Soaked Whole Wheat Bread

Soaked grain mixture:

2-3/4 cups white whole wheat flour

1/4 cup yogurt

3/4 cup water

1/2 cup oats

2 Tbsp. ground flaxseeds

2 Tbsp. honey

3 Tbsp. melted ghee

The day before you want bread, mix these together.  It’ll take some doing, as there isn’t a whole lot of moisture here, but it should eventually come together into a kind of dry scone-like dough.  Cover tightly and leave out at room temperature for 12-24 hours (I did 18).

Yeasty stuff:

2 tsp. yeast

3 Tbsp. warm water

dab of honey (maybe 1/2 tsp.?)

Mix this together and let sit for 5-10 minutes, until it gets foamy and alive-looking.  Then add this, along with 2 tsp. salt (I use Real Salt) to the dry soaked grain mixture.  This will eventually come together into a goopy dough.  Add some white or sprouted flour to get into a soft, cohesive mass.  Knead more flour into it as you knead the dough for 10 minutes, or until it becomes somewhat smooth and beautiful (the oats and flax will mar the smoothness just a bit).  It should feel bouncy.
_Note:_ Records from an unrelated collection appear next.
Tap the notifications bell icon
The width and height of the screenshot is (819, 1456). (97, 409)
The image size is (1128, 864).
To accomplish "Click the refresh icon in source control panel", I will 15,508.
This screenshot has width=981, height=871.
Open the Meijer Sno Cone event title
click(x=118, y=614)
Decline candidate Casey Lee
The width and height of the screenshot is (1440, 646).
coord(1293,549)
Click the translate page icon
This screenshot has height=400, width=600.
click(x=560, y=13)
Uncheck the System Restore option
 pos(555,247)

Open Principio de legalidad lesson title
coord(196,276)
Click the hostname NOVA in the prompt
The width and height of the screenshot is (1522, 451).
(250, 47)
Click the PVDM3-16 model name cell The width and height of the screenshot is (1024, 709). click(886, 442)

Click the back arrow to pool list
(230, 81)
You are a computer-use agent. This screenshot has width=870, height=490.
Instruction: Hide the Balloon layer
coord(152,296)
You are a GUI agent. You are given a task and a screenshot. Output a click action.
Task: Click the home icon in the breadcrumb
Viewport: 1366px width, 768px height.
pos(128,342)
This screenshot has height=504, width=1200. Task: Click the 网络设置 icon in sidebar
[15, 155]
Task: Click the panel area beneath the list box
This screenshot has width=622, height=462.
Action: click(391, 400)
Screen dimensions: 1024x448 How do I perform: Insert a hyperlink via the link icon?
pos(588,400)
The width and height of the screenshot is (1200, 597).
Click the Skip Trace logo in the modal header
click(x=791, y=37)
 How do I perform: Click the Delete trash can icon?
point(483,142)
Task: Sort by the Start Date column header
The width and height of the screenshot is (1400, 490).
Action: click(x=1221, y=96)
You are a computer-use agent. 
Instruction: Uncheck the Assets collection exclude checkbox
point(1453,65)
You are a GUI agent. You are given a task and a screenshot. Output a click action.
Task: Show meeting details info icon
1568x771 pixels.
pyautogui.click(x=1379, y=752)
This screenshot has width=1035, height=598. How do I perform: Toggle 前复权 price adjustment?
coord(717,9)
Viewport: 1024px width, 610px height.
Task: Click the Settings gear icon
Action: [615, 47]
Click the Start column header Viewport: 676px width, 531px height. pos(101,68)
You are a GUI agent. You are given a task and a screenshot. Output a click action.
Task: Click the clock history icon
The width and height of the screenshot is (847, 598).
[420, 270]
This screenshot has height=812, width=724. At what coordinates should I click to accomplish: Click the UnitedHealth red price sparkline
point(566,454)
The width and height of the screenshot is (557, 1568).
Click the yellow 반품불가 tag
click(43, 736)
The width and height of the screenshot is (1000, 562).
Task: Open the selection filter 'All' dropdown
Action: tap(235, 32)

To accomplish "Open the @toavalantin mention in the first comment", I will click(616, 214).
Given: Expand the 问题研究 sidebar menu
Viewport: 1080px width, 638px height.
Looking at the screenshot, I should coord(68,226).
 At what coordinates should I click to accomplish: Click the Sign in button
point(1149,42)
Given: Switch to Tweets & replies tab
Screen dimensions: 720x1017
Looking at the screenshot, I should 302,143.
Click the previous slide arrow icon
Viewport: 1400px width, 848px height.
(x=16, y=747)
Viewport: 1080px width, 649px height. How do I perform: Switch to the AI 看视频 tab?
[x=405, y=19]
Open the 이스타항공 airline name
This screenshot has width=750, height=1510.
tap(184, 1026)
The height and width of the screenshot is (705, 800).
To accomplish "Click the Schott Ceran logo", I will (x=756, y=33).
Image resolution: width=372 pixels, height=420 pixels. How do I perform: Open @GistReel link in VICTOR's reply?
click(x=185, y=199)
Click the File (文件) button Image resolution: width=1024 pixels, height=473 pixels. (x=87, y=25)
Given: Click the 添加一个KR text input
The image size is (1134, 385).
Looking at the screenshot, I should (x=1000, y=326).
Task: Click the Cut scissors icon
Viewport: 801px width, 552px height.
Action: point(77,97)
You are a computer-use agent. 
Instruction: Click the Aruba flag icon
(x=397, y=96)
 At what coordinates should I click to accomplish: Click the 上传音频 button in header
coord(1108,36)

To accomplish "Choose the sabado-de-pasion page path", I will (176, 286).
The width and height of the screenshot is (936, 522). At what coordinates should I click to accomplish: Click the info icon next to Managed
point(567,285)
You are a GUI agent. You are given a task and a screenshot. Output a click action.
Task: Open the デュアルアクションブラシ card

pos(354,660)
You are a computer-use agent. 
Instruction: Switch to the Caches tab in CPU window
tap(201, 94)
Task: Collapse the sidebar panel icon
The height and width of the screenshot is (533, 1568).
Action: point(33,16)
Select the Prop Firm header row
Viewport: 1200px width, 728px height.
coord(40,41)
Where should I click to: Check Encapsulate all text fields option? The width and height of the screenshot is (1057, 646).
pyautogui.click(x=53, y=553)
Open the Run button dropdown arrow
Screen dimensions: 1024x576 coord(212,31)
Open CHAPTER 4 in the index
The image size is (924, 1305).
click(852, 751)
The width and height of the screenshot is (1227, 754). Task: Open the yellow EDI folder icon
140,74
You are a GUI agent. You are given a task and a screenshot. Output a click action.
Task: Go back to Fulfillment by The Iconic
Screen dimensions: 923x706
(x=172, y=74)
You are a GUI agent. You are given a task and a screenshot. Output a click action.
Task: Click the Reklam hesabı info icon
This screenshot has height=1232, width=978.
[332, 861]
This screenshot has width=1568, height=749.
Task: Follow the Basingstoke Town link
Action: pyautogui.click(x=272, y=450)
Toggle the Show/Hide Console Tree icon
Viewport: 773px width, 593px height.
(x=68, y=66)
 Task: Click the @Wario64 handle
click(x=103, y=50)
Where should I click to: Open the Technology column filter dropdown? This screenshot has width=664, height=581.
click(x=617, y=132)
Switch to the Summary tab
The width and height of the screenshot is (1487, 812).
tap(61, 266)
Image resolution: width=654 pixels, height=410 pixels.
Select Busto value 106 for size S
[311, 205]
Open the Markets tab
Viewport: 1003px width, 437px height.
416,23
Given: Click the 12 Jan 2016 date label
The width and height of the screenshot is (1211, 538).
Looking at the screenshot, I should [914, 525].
Retire this lovely lump of dough to a greased-up bowl, rub the top with some of your greasing medium (I used softened ghee), and cover with a damp towel for an hour and a half to rise.  It’ll double in size.  Then, punch it, flip it, and let it rise again for 45 minutes.

Then, form it into a loaf and put it on it’s final baking destination (I used a 5×9″ loaf pan that was greased and floured) and cover with your damp towel to rise again for 30-45 minutes, or just until doubled in size.  About 10 minutes before you want to bake, preheat your oven to 375 degrees.  Cut a slit in your loaf to control where the crust will crack while baking.

Bake at 375 for 45 minutes, or until the internal temperature reaches 190 degrees and the loaf is browned and gorgeous.  Cool in the pan for 10 minutes before turning out and cool on a wire rack.  Let it cool for a combined 20 minutes, at least, before slicing.  Grit your teeth because you’ve been smelling fresh bread for the last hour.  Then, slice off the heel, slather in good quality butter, maybe some honey or jam, and enjoy the fruits of your labors.  If you want to keep it longer than a couple days, I recommend slicing it up and freezing it in parchment and aluminum foil.

Makes one loaf.

This post is part of Pennywise Platter at The Nourishing Gourmet and Simple Lives Thursday at GNOWFGLINS.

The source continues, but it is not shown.